(Aufgabe 1):
Über welchem Ferner erhebt sich die Wand laut dem Textauszug?
(Aufgabe 2):
Nenne bitte alle Bedingungen, die der Textauszug für den Gang über die Eiswand aufführt.

(Textauszug):
╭──
Nun, die Wand mag gewiss eine Neigung von 50o haben und erhebt sich über grossartigen Eisbrüchen und breiten Klüften des Wildlahner-Ferners. Dennoch wurden ähnliche Hindernisse schon besiegt und die Frage, ob über die Platten zur Spitze vorzudringen möglich ist, lässt sich, da man einen Ueberblick der Steinpartien aus der Tiefe nicht und noch Niemand den Versuch sie zu überschreiten gemacht hat, zuletzt doch erst an Ort und Stelle lösen. Darin aber stimmten wir alle drei überein, dass der Gang über die Eiswand vernünftigerweise nur bei harter Beschaffenheit des Schnees gewagt werden kann und nicht um die Nachmittagsstunde und bei tiefem Neuschnee, wie diess heute hätte geschehen müssen, indem sich dann bei der so steilen Neigung leicht Lawinen bilden und die ganze Gesellschaft auf den Wildlahner-Ferner hinabstürzen könnten.
╰──
(Materialsammlung):
╭──
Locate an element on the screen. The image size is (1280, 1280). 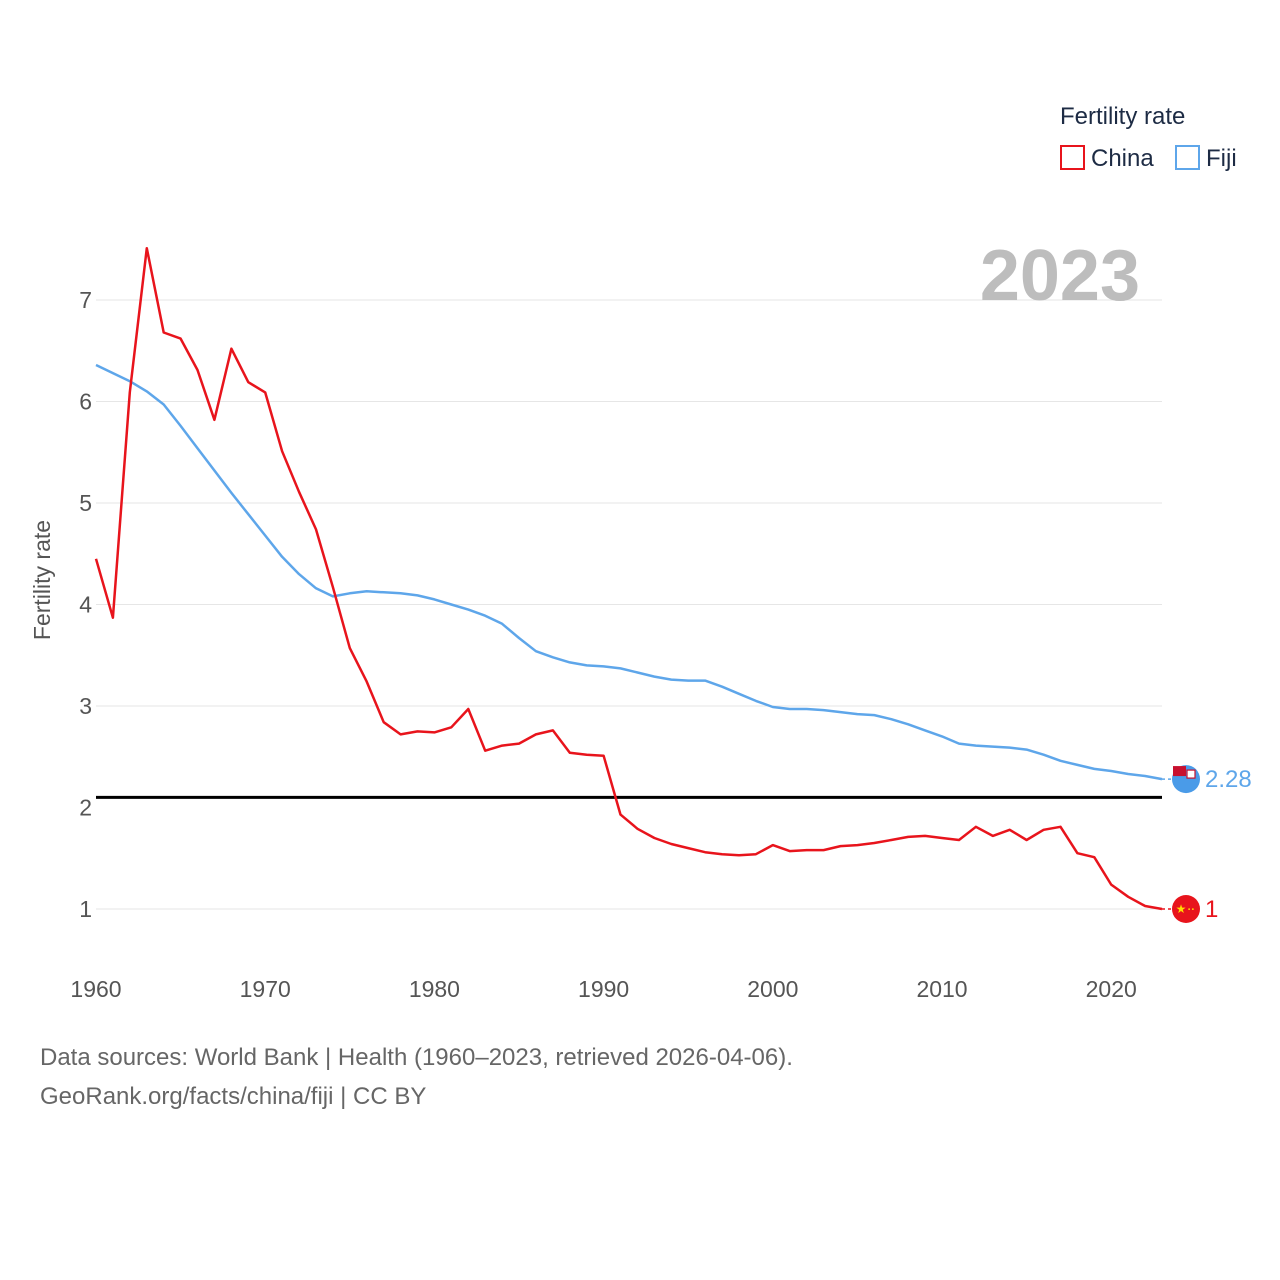
y-axis-title: Fertility rate is located at coordinates (42, 580).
╰──
(Lösung 1):
Über dem Wildlahner-Ferner.

(Lösung 2):
- nur bei harter Beschaffenheit des Schnees
- nicht um die Nachmittagsstunde
- nicht bei tiefem Neuschnee